Если ждешь знамения, то обязательно его получишь. Для полуночников кто-то очень чуткий решил поставить песню Эллы Фицжеральд. Она проникновенно пела: «Звезды падают на Алабаму. Мои руки крепко обнимают тебя…» — и мы приникли друг к другу и задвигались под музыку, периодически останавливаясь, чтобы он глотнул виски. Из Алабамы мы переместились на «Синюю луну», моя рука лежала на его заду — он был очень даже неплох, — и мы танцевали еще и еще.
«А потом я внезапно увидела передо мной того единственного, кто был в моем сердце…»
— Ты прекрасна, — прошептал он мне на ухо.
— Да, — тихо согласилась я.
— Да, ты знаешь все слова.
Я прикоснулась к его шее.
Финбар передернул плечами.
— Поцелуй меня, — попросила я, сильно нервничая.
Уверенная соблазнительница, какой я наивно себя представляла, такого не могла допустить. И все же одному из нас нужно было подтолкнуть события, мы не могли всю ночь топтаться на месте.
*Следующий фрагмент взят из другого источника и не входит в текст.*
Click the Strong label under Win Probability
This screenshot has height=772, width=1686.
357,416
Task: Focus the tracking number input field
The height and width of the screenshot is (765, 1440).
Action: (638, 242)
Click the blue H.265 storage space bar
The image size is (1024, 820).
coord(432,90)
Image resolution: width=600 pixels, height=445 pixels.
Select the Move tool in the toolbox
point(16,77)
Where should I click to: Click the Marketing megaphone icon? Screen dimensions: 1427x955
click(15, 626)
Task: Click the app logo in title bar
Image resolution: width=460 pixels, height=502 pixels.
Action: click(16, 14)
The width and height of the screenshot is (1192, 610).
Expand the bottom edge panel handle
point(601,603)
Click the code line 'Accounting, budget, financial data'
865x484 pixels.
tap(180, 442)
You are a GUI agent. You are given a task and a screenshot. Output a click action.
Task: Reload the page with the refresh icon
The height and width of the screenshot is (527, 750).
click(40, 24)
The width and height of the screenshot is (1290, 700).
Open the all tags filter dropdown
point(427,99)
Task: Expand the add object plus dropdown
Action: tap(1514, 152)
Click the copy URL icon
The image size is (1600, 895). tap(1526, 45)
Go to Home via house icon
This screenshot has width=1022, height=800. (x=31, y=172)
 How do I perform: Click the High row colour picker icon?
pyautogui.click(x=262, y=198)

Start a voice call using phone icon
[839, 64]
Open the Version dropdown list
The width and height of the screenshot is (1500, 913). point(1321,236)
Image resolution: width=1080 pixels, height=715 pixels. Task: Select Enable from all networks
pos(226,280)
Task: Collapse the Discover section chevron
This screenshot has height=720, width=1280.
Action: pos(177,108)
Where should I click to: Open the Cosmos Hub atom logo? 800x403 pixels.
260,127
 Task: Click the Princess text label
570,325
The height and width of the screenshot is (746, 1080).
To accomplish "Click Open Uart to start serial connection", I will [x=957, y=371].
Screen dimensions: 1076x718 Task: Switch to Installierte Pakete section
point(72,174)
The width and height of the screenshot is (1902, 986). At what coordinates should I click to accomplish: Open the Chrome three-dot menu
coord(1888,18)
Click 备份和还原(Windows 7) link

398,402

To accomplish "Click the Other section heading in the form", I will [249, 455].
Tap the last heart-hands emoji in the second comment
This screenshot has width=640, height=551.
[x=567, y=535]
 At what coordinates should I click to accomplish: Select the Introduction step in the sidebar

— Финбар, — спросила я, — неужели тебе не жарко?
Глупый вопрос — жар исходил от него.
— Да, — пробормотал он где-то в районе моего уха.
— Выпей и охладись. — Я протянула ему бокал, и он выпил, как послушный ребенок, глядя на меня поверх него. — Может быть, снимешь джемпер?
— Герань, ты пытаешься соблазнить меня?
— Да, — твердо ответила я.
Зачем увиливать?
— Ты восхитительная девушка и очень соблазнительная, — сообщил он. И икнул.
Мы, с трудом переставляя ноги, поднялись по лестнице. Финбар практически повис на мне около двери в туалет, пока мы вдвоем пытались снять с него свитер. Круглый ворот может оказаться западней, когда нужно быстро освободиться от одежды.
— Восхитительная, восхитительная девушка, — бормотал он.
— Восхитительный, восхитительный мужчина, — повторяла я и тянула джемпер, рискуя свернуть ему шею.
Что ж, все-таки мы его сняли и успешно добрались до спальни. Я начала думать, что переборщила со спиртным, когда он, снова заважничав, снял туфли и стащил носки. Затем, самостоятельно поднявшись — звук молнии, потянул, стащил, — выбрался из джинсов, снял трусы и, прекрасный в своей наготе, развалился на кровати.
И имел наглость сразу же крепко уснуть.
Я, архиепископ Кентерберийский и королева — мы гарантированно защищены от СПИДа.
Как смогла, я пристроилась рядом с Финбаром — наши лица оказались очень близко друг к другу, — и пальцами приподняла ему веко. Зрачок описал небольшой круг, дернулся, и глаз снова закрылся. Я провела рукой по его спине, но красавец не шелохнулся. Финбар был великолепно сложен, просто идеально для предложенной ему роли боксера… и для той роли, которую я ему определила. Я вздохнула, стараясь привыкнуть, что после такого длительного перерыва кто-то оказался в постели рядом со мной. «Я не смогу уснуть», — в ту ночь это была моя последняя здравая мысль.
Глава 5
Прошло несколько секунд, прежде чем я поняла, что за звук разбудил меня. Луч солнца бил в глаза, я заморгала и снова зажмурилась. Снова этот противный звук, а потом что-то упало. Я все вспомнила и потянулась, надеясь, что выгляжу не очень растрепанной. Открыв один глаз, я постепенно привыкала к яркому солнцу. Потом пригляделась и увидела обнаженного мужчину, прыгавшего на одной ноге — другая безнадежно запуталась в трусах. Он едва двигал рукой, пытаясь ухватиться то за трещащий кусок хлопка, то за голову. И дергался, как зверь, страдающий от сильной боли.